Alrededor de unas 30 mujeres se manifestaron este lunes frente al palacio de justicia ubicado en San Cristóbal, mientras una abogada participaba en la audiencia de vista con tres magistrados para exigir la liberación de la indígena Maricela López Bautista, presa desde el pasado 20 de noviembre de 2019 y sentenciada a 25 años de prisión por el homicidio de su pareja, cuando trató de defenderse, informó su abogada Marcela Fernández Camacho, de la Colectiva Cereza.
“Se trata de un caso de legítima defensa. Ese día, Maricela, que es monolingüe, fue atacada con un machete. Estaba embarazada de seis meses y estaban sus otros dos hijos menores de edad dentro de la casa. El occiso, de nombre Juan ‘N’, la encerró, atrancó la puerta, empezó a afilar el machete; después empezó a atacarla y ella se defendió con un leño, derivado de lo cual el sujeto falleció”, agregó.
En entrevista, señaló que la mujer tsotsil de 26 años, originaria del ejido La Florida, municipio de Rincón Chamula y presa en el penal de San Cristóbal, “fue acusada de homicidio calificado cuando en realidad debió de tomarse en consideración, jurídicamente, que se trata de una legítima defensa, por lo que debió de ser absuelta en la primera instancia, pero la jueza Dora Luz López la sentenció a 25 años de prisión, sin tomar en consideración todas las pruebas que presentó la defensa”.
Añadió que fue la defensa quien presentó “la declaración de Maricela, un peritaje en antropología social con perspectiva de género que estableció que vivió en un contexto de violencia feminicida durante los tres años que convivió con ese señor y ante la indiferencia de las autoridades estatales y comunitarias para combatir la violencia de la que era víctima; un peritaje en psicología clínica estableció contundentemente que en esos momentos ella estaba en una estado psicológico emocional, en el que estaba viviendo esa experiencia, que además es objetiva, de un ataque feminicida y que tenía que defender su vida”.

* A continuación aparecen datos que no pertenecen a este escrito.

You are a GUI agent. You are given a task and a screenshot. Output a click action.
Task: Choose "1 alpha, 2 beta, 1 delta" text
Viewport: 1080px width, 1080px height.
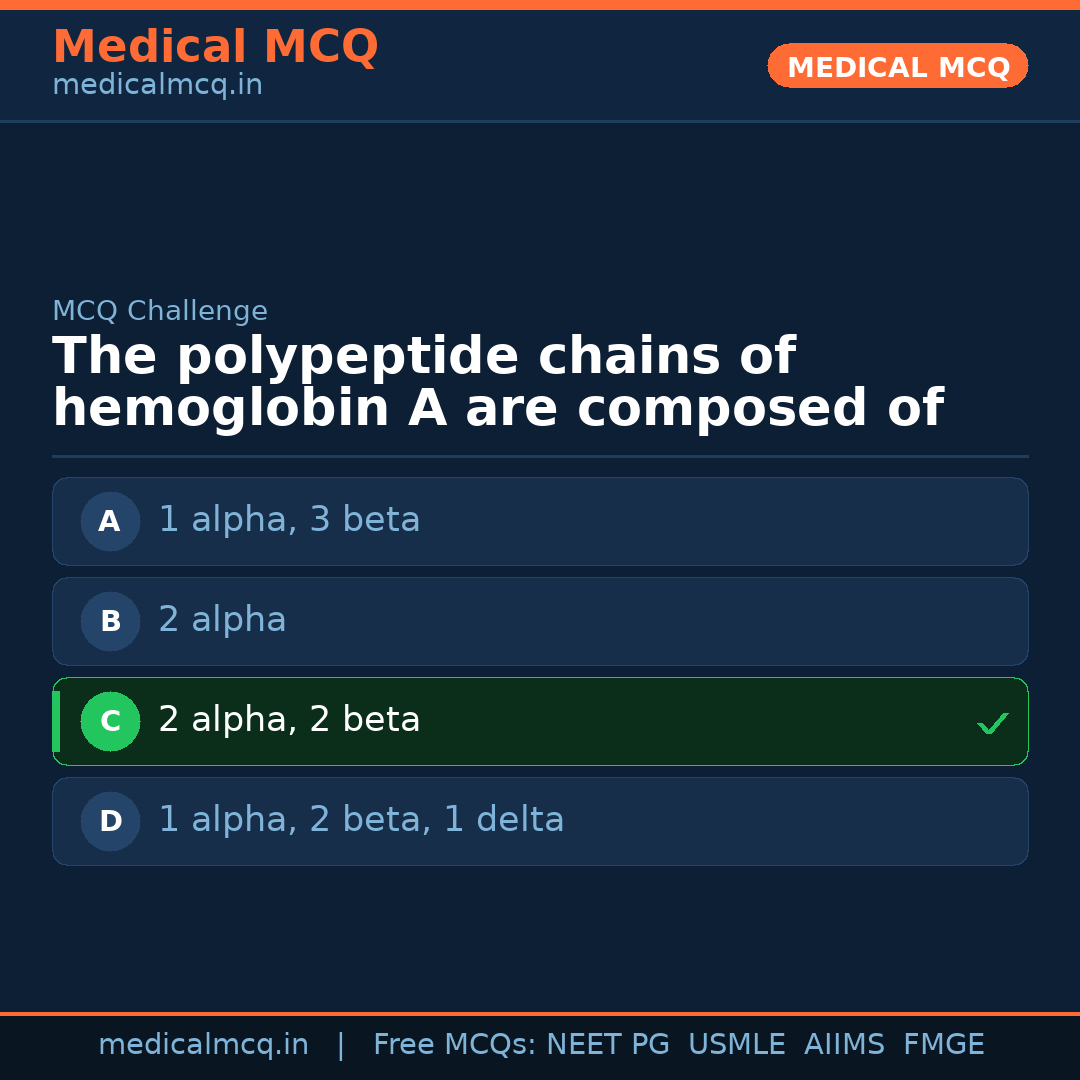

Esas pruebas, abundó Fernández Camacho, “no fueron valoradas por la jueza; únicamente tomó en cuenta un testigo singular que no tenía ningún soporte y además ese testigo singular también fue testigo de cómo el occiso la amenazó, la regañó y le empezó a reñir de que no le servía bien la comida y la amenazó con que la iba a golpear, y después empezó a escuchar la pelea y vio la misma, que en realidad se trataba de la defensa de Maricela”.